I guess no one is ever truly alone because life is constantly existing, whether we see it or not. Kind of like that legendary question: If a tree falls down in the wilderness and no one is around to hear it, does it make a sound? It may not make a sound but it does cause a vibration which can set off a multitude of chain reactions. People and their lives are the same. Whether or not we know each other exists, we all do things that cause reactions we don't realize, or maybe we do realize them, though never in their absolute entirety. The reactions go on and on and overlap so that we lose their exact starts and their exact ends.

It's from this that I am certain of one thing: We are all connected and life is infinite.

I began to take solace on the train and in the certainty of the infinite.
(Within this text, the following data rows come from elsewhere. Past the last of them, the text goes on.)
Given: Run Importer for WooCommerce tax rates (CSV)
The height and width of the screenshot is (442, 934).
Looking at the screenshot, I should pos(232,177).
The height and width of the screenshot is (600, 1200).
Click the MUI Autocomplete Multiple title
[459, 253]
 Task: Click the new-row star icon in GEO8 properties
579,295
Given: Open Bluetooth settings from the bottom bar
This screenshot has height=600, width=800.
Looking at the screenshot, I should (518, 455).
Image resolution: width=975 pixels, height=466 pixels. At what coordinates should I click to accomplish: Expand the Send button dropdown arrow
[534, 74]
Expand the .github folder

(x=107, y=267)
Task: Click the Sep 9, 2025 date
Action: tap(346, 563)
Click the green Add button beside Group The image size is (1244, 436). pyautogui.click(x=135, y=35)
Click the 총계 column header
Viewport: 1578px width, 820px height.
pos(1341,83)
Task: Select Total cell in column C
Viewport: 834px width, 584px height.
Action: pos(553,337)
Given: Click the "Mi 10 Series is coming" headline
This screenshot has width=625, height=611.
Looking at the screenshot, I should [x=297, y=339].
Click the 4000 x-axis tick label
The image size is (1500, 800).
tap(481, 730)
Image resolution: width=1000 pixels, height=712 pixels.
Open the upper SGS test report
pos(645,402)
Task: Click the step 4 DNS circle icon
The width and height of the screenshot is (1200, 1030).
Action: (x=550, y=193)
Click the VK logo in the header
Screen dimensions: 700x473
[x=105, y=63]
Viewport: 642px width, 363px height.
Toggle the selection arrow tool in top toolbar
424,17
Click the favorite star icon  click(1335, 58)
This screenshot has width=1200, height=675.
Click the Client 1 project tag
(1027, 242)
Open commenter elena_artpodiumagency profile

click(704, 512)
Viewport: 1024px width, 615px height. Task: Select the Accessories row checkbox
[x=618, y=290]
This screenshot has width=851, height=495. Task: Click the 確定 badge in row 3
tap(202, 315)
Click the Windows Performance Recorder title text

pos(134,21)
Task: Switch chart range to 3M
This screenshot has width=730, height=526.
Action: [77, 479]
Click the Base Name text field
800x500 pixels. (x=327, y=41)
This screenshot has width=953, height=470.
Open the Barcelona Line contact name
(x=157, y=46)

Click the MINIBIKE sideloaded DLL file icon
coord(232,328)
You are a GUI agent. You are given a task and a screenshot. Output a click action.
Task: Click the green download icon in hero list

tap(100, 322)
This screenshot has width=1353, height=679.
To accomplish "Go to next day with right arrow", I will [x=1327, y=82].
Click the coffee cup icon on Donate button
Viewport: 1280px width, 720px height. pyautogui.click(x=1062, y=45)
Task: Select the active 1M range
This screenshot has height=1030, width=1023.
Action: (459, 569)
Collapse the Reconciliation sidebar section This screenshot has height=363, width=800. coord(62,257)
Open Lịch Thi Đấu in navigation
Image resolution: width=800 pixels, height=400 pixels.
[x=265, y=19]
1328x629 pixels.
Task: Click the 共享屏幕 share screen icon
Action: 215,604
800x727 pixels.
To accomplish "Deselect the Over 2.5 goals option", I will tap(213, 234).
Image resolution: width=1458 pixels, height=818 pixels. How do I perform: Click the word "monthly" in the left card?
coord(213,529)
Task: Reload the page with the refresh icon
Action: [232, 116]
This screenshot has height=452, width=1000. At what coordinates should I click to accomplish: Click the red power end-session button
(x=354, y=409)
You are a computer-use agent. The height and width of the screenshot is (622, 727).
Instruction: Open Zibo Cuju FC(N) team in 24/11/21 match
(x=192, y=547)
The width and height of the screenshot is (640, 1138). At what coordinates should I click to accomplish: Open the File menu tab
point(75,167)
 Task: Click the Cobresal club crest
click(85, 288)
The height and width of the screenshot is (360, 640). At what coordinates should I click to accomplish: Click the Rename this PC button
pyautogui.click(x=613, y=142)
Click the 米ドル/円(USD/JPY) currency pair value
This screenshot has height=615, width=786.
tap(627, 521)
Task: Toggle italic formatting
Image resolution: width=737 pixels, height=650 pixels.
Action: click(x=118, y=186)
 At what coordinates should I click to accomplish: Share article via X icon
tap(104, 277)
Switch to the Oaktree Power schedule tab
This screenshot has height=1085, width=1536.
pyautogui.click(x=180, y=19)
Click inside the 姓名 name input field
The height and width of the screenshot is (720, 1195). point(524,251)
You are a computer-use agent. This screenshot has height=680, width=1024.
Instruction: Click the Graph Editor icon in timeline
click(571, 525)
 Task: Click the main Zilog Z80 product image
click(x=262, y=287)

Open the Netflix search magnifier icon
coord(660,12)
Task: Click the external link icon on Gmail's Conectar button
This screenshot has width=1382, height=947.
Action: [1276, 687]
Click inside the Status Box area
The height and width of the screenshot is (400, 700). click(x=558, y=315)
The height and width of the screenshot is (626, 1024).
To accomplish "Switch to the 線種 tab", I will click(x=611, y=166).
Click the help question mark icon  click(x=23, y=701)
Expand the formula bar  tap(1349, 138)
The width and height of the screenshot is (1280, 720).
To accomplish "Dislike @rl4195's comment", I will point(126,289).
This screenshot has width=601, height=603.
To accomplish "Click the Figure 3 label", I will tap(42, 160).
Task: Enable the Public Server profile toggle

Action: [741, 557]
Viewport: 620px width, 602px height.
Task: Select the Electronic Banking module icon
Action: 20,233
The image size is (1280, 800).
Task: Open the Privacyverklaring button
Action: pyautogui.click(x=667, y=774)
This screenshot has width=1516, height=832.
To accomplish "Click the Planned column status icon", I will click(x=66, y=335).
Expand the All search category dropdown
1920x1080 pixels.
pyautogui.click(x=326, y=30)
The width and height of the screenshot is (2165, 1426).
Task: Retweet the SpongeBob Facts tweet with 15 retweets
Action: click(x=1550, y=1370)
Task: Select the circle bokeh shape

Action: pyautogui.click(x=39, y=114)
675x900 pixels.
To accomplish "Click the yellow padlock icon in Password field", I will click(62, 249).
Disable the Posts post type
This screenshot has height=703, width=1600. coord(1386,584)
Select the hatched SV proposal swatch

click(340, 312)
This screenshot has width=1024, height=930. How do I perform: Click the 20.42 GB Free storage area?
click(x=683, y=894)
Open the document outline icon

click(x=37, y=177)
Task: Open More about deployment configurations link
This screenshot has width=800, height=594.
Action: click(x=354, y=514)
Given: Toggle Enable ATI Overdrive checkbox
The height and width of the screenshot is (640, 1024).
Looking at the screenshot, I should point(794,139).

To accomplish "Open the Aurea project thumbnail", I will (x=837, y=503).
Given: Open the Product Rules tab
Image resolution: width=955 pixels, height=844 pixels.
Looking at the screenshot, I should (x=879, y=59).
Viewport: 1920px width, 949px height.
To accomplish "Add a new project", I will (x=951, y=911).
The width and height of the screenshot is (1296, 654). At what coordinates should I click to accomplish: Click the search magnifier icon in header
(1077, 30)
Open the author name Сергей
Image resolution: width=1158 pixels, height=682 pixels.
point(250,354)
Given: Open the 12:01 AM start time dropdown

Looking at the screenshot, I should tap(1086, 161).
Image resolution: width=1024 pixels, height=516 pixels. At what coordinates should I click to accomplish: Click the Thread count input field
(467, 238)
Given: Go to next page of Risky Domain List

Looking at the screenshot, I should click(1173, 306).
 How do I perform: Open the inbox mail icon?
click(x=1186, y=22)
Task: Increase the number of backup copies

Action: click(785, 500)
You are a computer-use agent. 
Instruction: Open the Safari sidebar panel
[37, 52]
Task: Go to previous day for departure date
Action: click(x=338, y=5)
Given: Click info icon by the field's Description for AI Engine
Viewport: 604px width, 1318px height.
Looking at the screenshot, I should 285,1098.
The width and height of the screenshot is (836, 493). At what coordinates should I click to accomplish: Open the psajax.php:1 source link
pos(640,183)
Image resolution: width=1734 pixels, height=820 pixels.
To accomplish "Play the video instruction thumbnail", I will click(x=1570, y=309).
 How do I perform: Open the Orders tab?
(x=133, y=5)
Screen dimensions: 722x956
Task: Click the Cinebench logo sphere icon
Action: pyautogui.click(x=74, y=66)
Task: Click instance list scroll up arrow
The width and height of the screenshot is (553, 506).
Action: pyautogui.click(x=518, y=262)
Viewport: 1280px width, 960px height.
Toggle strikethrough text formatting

I relaxed as the train pulled into the station at OKC. I stretched my arms out in front of me and gathered my belongings. I pondered the idea of the waking dream. If it still stands as a possibility, then the things I've seen and lessons I learned in my dream, I plan to apply to my present life and to my future. My future from this moment is scary, but it's inevitable.

FIRE!

So the question resurfaces: Where do I go from here?

It's too soon to predict or say at the moment. I know I'm not running from anything and I'm willing to learn how to deal with life alone, sans pseudo support systems. Who knows what I'll do or where I'll go? Maybe I'll make breakfast and hang out in my PJs all day, watching daytime television? Maybe I'll shower and check out an art museum? Maybe I'll go back to sleep?

Or maybe I'll finish writing that memoir I've been working on for the past 27 years?



I
alone am uncertain about what's in store for the next chapter of my life.
That's okay because
I
even with the aid of others, am uncertain about what will happen from here.
All
I
am certain of is that the possibilities are endless.